**AVAILABLE DATA**
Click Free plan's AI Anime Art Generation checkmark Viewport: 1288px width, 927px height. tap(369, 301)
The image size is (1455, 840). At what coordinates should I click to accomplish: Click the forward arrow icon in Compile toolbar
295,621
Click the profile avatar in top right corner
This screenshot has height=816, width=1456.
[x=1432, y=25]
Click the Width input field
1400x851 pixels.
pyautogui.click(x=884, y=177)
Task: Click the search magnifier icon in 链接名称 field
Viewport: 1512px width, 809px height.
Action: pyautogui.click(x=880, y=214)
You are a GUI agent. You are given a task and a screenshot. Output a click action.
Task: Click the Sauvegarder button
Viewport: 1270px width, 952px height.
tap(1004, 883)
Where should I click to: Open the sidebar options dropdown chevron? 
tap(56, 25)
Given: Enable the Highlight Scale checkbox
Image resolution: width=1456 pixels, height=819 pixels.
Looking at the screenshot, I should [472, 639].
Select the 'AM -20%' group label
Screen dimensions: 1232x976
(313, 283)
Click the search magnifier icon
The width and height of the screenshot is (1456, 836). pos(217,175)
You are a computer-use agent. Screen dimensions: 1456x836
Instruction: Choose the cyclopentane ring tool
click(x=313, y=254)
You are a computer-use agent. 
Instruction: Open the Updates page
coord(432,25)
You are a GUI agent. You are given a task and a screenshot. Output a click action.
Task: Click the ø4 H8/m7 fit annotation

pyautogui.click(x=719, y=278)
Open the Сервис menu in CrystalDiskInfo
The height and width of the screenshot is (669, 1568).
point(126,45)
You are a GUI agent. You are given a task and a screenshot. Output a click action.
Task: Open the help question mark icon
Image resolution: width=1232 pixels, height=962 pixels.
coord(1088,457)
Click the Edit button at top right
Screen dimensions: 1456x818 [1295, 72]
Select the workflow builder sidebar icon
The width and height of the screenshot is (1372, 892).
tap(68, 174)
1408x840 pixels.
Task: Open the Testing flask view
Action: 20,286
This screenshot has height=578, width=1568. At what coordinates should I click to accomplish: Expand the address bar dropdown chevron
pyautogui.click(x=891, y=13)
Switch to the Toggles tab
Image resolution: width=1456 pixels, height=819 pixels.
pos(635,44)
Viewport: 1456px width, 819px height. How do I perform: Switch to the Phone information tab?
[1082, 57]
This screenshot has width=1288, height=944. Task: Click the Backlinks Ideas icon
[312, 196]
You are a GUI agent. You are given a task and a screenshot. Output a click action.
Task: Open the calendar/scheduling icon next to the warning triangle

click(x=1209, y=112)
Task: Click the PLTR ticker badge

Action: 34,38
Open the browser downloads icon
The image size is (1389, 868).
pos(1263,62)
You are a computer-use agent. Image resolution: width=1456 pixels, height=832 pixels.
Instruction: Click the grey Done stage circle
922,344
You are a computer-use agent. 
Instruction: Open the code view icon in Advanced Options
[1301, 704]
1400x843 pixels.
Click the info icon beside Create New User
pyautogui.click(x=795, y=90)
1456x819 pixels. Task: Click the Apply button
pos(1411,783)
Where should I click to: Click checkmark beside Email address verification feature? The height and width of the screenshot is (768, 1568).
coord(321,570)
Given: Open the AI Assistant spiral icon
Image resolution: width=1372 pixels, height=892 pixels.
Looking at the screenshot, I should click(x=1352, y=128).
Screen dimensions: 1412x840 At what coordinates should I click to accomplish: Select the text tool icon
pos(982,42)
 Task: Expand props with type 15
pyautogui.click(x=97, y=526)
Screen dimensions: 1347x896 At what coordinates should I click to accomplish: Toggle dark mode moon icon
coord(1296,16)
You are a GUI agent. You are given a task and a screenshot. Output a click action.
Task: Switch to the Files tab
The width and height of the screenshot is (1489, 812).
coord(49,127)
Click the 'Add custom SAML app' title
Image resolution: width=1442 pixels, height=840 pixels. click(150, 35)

**INSTRUCTIONS FOR THE TASK**
The full material above needs to be returned unaltered.

**EXERCISE ANSWER**
Click Free plan's AI Anime Art Generation checkmark Viewport: 1288px width, 927px height. tap(369, 301)
The image size is (1455, 840). At what coordinates should I click to accomplish: Click the forward arrow icon in Compile toolbar
295,621
Click the profile avatar in top right corner
This screenshot has height=816, width=1456.
[x=1432, y=25]
Click the Width input field
1400x851 pixels.
pyautogui.click(x=884, y=177)
Task: Click the search magnifier icon in 链接名称 field
Viewport: 1512px width, 809px height.
Action: pyautogui.click(x=880, y=214)
You are a GUI agent. You are given a task and a screenshot. Output a click action.
Task: Click the Sauvegarder button
Viewport: 1270px width, 952px height.
tap(1004, 883)
Where should I click to: Open the sidebar options dropdown chevron? 
tap(56, 25)
Given: Enable the Highlight Scale checkbox
Image resolution: width=1456 pixels, height=819 pixels.
Looking at the screenshot, I should [472, 639].
Select the 'AM -20%' group label
Screen dimensions: 1232x976
(313, 283)
Click the search magnifier icon
The width and height of the screenshot is (1456, 836). pos(217,175)
You are a computer-use agent. Screen dimensions: 1456x836
Instruction: Choose the cyclopentane ring tool
click(x=313, y=254)
You are a computer-use agent. 
Instruction: Open the Updates page
coord(432,25)
You are a GUI agent. You are given a task and a screenshot. Output a click action.
Task: Click the ø4 H8/m7 fit annotation

pyautogui.click(x=719, y=278)
Open the Сервис menu in CrystalDiskInfo
The height and width of the screenshot is (669, 1568).
point(126,45)
You are a GUI agent. You are given a task and a screenshot. Output a click action.
Task: Open the help question mark icon
Image resolution: width=1232 pixels, height=962 pixels.
coord(1088,457)
Click the Edit button at top right
Screen dimensions: 1456x818 [1295, 72]
Select the workflow builder sidebar icon
The width and height of the screenshot is (1372, 892).
tap(68, 174)
1408x840 pixels.
Task: Open the Testing flask view
Action: 20,286
This screenshot has height=578, width=1568. At what coordinates should I click to accomplish: Expand the address bar dropdown chevron
pyautogui.click(x=891, y=13)
Switch to the Toggles tab
Image resolution: width=1456 pixels, height=819 pixels.
pos(635,44)
Viewport: 1456px width, 819px height. How do I perform: Switch to the Phone information tab?
[1082, 57]
This screenshot has width=1288, height=944. Task: Click the Backlinks Ideas icon
[312, 196]
You are a GUI agent. You are given a task and a screenshot. Output a click action.
Task: Open the calendar/scheduling icon next to the warning triangle

click(x=1209, y=112)
Task: Click the PLTR ticker badge

Action: 34,38
Open the browser downloads icon
The image size is (1389, 868).
pos(1263,62)
You are a computer-use agent. Image resolution: width=1456 pixels, height=832 pixels.
Instruction: Click the grey Done stage circle
922,344
You are a computer-use agent. 
Instruction: Open the code view icon in Advanced Options
[1301, 704]
1400x843 pixels.
Click the info icon beside Create New User
pyautogui.click(x=795, y=90)
1456x819 pixels. Task: Click the Apply button
pos(1411,783)
Where should I click to: Click checkmark beside Email address verification feature? The height and width of the screenshot is (768, 1568).
coord(321,570)
Given: Open the AI Assistant spiral icon
Image resolution: width=1372 pixels, height=892 pixels.
Looking at the screenshot, I should click(x=1352, y=128).
Screen dimensions: 1412x840 At what coordinates should I click to accomplish: Select the text tool icon
pos(982,42)
 Task: Expand props with type 15
pyautogui.click(x=97, y=526)
Screen dimensions: 1347x896 At what coordinates should I click to accomplish: Toggle dark mode moon icon
coord(1296,16)
You are a GUI agent. You are given a task and a screenshot. Output a click action.
Task: Switch to the Files tab
The width and height of the screenshot is (1489, 812).
coord(49,127)
Click the 'Add custom SAML app' title
Image resolution: width=1442 pixels, height=840 pixels. click(150, 35)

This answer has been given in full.